The schema of the preparatory doctrinal commission
On November 23, 1962, while the conciliar assembly began to discuss the text on the Mass Media, the much-awaited schema De Ecclesia was distributed. For a great number of the bishops, it represented the raison d’être of the Council. In fact, many thought that the Council’s task should be to complete – and balance – the doctrine of the Church presented in the Vatican I constitution Pastor aeternus, which was entirely based on the prerogative and powers of the pope, in particular the doctrines of papal primacy and infallibility.
That Council, convoked on December 8, 1869, decided to debate only one part of a more fully elaborated ecclesiological schema. This part was, at the time, considered both the most urgent and controversial, as it had been attacked both by the secular world and from some internal elements in the Church linked to nation-state legates. In any case, Vatican I, because of the Franco-Prussian war, was interrupted and adjourned sine die in the summer of 1870. So about a century later many fathers interpreted the convocation of a new Council as the continuation and completion of the previous one. However, this was not the intent of Pope John XXIII, who presented in his inaugural speech, Gaudet mater ecclesia, a completely different direction, envisaging a Council for pastoral aggiornamento (updating), open to the world, and above all free from the burdens of the past.

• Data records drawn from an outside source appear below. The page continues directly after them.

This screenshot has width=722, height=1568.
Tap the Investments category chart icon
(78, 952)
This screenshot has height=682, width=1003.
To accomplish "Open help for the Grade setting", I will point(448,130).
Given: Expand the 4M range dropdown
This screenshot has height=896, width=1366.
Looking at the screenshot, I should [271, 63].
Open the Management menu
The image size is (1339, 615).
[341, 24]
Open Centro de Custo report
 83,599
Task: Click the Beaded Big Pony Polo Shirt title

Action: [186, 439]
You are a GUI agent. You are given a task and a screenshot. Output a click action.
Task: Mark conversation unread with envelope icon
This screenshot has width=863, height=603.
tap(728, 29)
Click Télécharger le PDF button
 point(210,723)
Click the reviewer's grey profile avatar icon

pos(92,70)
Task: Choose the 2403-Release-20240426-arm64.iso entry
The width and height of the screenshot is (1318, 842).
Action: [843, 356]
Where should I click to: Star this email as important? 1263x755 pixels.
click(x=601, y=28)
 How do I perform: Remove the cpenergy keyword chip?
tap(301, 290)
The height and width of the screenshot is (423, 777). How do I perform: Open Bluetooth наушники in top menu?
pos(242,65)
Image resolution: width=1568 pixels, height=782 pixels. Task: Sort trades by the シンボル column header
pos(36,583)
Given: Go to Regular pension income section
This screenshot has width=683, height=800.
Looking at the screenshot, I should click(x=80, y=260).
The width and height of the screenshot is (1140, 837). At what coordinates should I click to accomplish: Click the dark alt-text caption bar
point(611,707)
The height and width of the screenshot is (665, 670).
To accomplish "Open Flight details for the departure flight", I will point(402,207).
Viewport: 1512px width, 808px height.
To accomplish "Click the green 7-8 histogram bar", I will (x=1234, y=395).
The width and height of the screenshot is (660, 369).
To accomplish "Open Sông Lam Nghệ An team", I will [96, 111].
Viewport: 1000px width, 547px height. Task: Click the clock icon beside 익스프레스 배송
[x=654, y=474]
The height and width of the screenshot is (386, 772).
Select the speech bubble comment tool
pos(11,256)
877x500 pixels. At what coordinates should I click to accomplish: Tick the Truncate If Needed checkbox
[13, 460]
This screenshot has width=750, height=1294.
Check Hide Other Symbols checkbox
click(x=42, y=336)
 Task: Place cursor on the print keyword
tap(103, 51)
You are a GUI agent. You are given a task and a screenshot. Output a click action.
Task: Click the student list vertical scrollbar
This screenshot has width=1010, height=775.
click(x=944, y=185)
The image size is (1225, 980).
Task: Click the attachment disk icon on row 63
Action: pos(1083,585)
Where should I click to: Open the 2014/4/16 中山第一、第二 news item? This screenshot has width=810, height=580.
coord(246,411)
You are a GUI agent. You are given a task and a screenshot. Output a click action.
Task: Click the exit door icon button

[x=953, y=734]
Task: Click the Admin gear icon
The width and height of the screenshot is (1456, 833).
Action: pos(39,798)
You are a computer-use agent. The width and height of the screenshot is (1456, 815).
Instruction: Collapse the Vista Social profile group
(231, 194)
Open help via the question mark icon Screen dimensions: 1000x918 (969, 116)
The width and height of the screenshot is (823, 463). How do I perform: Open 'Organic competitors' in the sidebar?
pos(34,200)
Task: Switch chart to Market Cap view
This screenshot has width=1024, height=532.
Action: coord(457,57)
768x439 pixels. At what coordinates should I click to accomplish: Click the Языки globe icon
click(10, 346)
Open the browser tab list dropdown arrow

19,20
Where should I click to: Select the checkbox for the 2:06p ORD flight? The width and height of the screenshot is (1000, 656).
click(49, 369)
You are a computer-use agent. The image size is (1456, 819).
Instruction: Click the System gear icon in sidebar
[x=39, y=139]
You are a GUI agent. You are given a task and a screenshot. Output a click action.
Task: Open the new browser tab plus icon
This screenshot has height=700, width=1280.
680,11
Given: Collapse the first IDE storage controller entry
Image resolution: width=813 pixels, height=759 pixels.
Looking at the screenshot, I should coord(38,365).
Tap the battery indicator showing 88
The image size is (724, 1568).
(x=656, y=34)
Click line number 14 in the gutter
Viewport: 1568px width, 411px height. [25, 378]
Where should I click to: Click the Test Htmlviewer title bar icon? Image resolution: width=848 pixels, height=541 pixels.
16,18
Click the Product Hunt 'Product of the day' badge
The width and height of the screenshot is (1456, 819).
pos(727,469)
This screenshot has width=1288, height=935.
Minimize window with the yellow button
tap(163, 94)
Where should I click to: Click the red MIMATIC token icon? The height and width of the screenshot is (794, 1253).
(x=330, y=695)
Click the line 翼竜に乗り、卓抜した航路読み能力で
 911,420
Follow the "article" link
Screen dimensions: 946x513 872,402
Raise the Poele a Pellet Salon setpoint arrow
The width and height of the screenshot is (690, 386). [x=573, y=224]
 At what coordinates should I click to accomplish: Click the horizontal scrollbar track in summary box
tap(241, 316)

De Ecclesia was debated in the Council after the assembly discussed two important schemata: that on liturgy, which in some way suggested a new image of the Church, and one on the sources of Revelation, which had been severely criticized both for the incongruities of the schema written during the preparatory phase, and for being rather distant from the directives given to the Council by the pope. Meanwhile, the fathers’ awareness of their own role had matured: they had not been convoked merely to approve texts prepared in advance by Roman commissions, but to become active protagonists in the life of the Council, and to help the Church in its mission of aggiornamento (updating) and renewed proclamation of the Gospel to respond to the spirit of the times.
The schema on the Church had been drafted by the preparatory theological commission presided over by Cardinal Alfredo Ottaviani, with Jesuit Fr. Sebastian Tromp being the commission’s secretary. It was seen as a kind of super-commission, charged with the most important texts – the doctrinal ones – which would be brought to the Council. Many of its members believed that this commission alone had the exclusive right to debate such topics.